▶ _Exercise directions_
Please copy out, word for word, every line of the material below, starting at the line with "Choose the entry" and ending at the last line of the material.

[Records]
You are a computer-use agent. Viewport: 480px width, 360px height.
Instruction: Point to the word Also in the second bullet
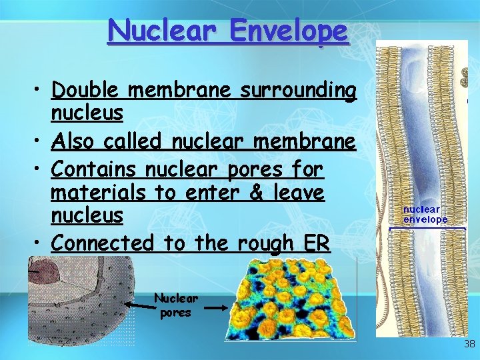[x=74, y=142]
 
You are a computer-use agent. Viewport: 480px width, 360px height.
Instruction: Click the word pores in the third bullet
[x=251, y=171]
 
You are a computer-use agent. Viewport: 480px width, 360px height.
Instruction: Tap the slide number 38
[x=469, y=344]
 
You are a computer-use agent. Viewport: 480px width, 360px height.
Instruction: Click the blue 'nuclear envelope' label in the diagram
[x=425, y=215]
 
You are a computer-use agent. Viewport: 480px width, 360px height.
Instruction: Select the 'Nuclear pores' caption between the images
[x=176, y=305]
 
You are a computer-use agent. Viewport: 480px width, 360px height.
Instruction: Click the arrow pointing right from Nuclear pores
[x=215, y=308]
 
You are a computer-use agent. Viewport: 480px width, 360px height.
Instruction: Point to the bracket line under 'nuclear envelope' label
[x=427, y=229]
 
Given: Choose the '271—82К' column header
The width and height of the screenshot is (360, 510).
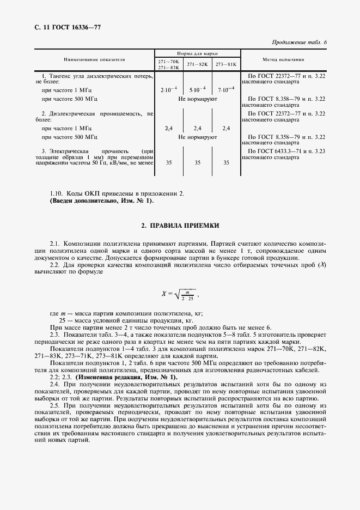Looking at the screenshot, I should pos(197,64).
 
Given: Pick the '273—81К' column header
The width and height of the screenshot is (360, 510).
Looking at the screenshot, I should pos(225,64).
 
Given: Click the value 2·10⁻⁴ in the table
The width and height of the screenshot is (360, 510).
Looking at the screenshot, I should pos(168,89).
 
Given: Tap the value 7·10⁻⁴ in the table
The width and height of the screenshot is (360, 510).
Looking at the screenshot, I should pos(225,89).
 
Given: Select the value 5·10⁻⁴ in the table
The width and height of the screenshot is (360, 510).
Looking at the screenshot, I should pos(197,89).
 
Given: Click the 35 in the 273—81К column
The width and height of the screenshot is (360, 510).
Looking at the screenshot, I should pos(225,162).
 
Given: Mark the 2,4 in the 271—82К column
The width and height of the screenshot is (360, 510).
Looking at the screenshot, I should pos(197,128).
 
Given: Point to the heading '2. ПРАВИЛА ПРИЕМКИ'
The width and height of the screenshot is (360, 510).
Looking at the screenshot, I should pos(180,225).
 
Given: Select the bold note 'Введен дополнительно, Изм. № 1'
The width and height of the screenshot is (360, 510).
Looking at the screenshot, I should pos(102,201).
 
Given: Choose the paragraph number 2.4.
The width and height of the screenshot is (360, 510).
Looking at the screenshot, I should pos(55,385).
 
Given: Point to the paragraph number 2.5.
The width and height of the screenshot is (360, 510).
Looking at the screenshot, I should pos(55,406).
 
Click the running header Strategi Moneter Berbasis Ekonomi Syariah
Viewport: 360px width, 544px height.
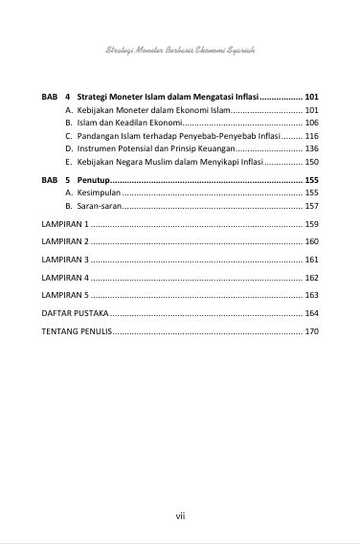pos(179,48)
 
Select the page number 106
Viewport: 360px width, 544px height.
pos(310,124)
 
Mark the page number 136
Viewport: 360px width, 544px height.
pos(310,149)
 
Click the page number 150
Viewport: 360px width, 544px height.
pos(310,163)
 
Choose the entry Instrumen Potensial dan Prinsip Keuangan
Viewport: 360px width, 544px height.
pos(148,149)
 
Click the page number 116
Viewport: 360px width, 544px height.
pos(310,137)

▶ _Result_
Choose the entry Instrumen Potensial dan Prinsip Keuangan
Viewport: 360px width, 544px height.
pos(148,149)
 
Click the page number 116
Viewport: 360px width, 544px height.
pos(310,137)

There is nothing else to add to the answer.